First post! Let’s get right into it.

I recently had the opportunity to work on a Proof of Concept for a hosting provider to demonstrate the Microsoft Cloud Platform, which comprises of Hyper-V, System Center and the Windows Azure Pack. As part of this, we were using Network Virtualisation using Generic Routing Encapsulation (NVGRE) to allow tenants to create their own virtual networks, and thus provide true Infrastructure-as-a-Service.

However, during my testing, I found that the VMs that were created on these virtual networks could not get access to the internet. They were able to ping IP addresses with no problem, but could not resolve any DNS names.

Upon further investigation, I was able to use the PowerShell command

Resolve-DNSName Name <dns_name> TCPOnly

to resolve the necessary IP addresses. After a bit more digging, I discovered that all UDP traffic was being dropped, and since DNS uses UDP port 53, that is why my VMs couldn’t connect to DNS. What could cause just UDP traffic to be dropped? The answer was NVGRE offloading.

It is a difficult time to be a network hardware vendor. With continuing enhancements in network virtualisation, we are starting to see a fundamental shift in how people view network infrastructure in a datacentre. In addition, we are also seeing new technologies come into play to deal with the encapsulation protocols being used, as the encapsulation tends to break a lot of the traditional NIC enhancements made over the years, such as Large Segment Offloading and Virtual Machine Queue.

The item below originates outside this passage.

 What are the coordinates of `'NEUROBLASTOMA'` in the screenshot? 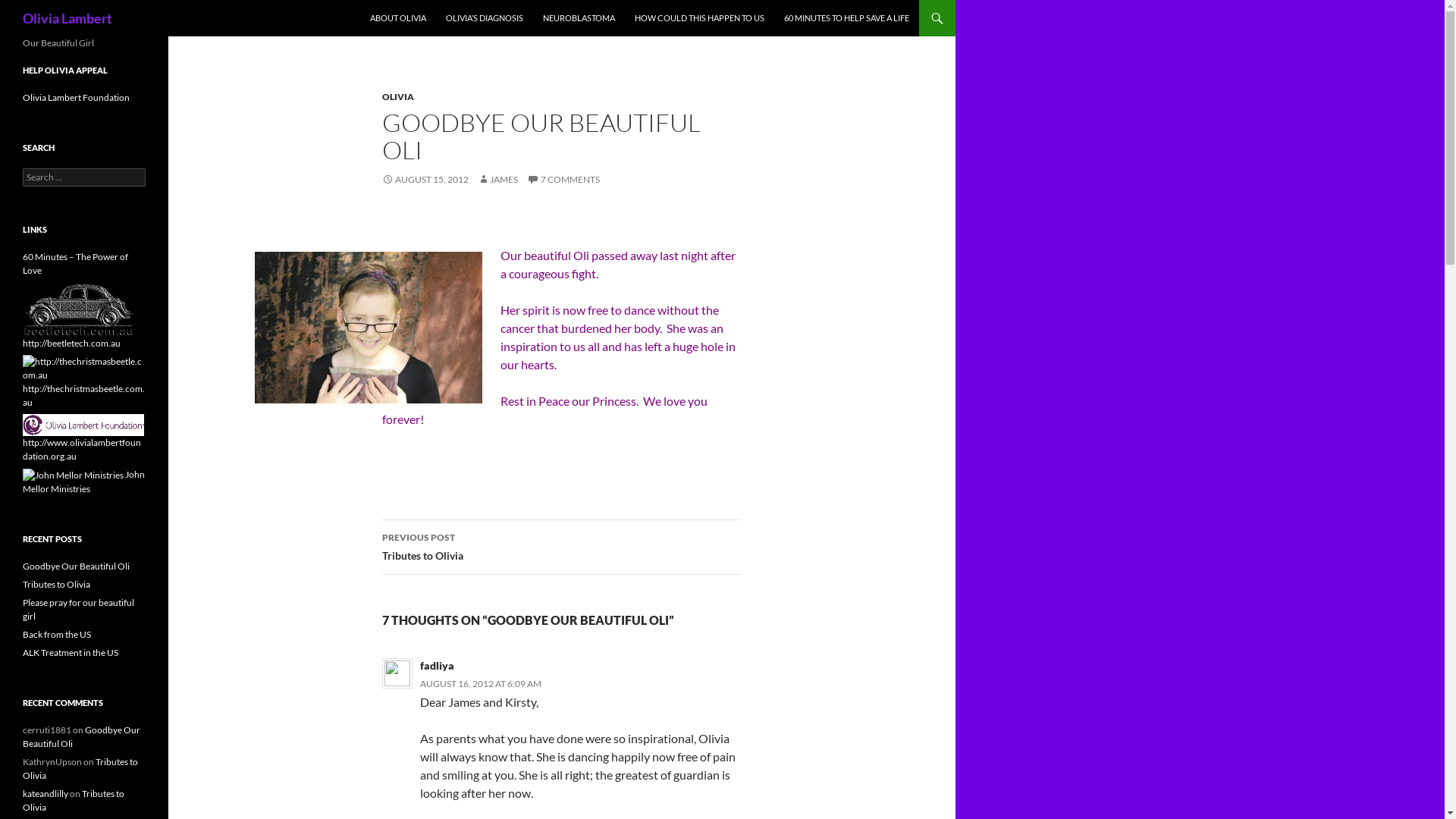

One of these technologies is the ability to offload some of the processing of the encapsulation from the CPU to the network cards. This is known as Encapsulated Task Offloading in Broadcom NICs, and Virtual Network Exceleration (VNeX) for Emulex, to name a few. These new settings allows the NICs to see inside the encapsulated packets, and use the following performance enhancements:

  • Large Send Offload (LSO)
  • Virtual Machine Queue (VMQ)
  • Transmit (Tx) checksum offload (IPv4, TCP, UDP)
  • Receive (Rx) checksum offload (IPv4, TCP, UDP)

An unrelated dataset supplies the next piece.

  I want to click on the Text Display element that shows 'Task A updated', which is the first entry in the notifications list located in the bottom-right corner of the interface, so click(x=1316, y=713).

This is all very good in theory, but as with every emerging technology, there are a few teething problems, such as the UDP issue I experienced. Disabling the NVGRE offload on the NICs resolved the issue, and the VMs were able to access the internet.

I’m sure that these issues will be ironed out over time, as it is probably only a driver update that is required, but it is definitely something to bear in mind when deploying network virtualisation in your environment.